Tanpa menunggu jawaban, si tengah segera memungut dua benda itu.
Aku, istri, dan si sulung, mengamati saja dengan hati was-was.
Kemudian, si tengah memencet tombol power window. Kaca jendela terbuka perlahan.
Setelah jendela terbuka setengahnya, dua benda itu dia buang satu per satu ke luar mobil.
Kemudian dia ungkit tombol power window. Kaca jendelapun kembali tertutup rapat.
"Alhamdulillaah ...," serentak kami mengucap syukur.
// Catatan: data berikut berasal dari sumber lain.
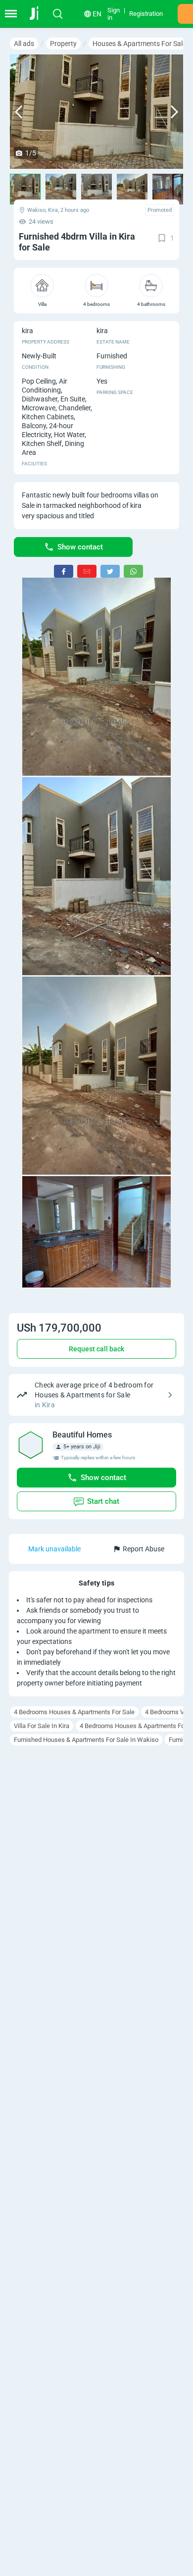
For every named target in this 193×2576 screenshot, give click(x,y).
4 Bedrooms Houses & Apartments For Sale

"Masha Allah, Nak, darimana kamu tahu adikmu bisa membuang jimat itu dengan mudah? Kenapa tiba-tiba jendela tidak macet lagi?" tanyaku masih dalam keadaan heran bercampur takjub.
"Benda haram itu hanya bisa dengan gampang dibuang oleh orang shaleh atau orang suci, Yah. Oleh manusia yang selalu berusaha menjauhi dosa atau belum berdosa sama sekali. Nah, diantara kita, jelas, si dedeklah yang belum punya dosa, karena dia belum akil baligh. Hanya manusia suci yang pasti bisa menaklukkan alam ghaib," jelas si sulung.
"Allahu Akbar!" seruku dan istri hampir bersamaan.
"Bersyukur sekali ayah dan bunda menyekolahkanmu di pesantren, Nak," ujar Istri dengan mata berkaca-kaca haru.
Aku tersenyum lega, lalu mengusap-usap gemas kepala bocah itu, karena takjub dengan ketenangannya menganalisis situasi dalam keadaan genting.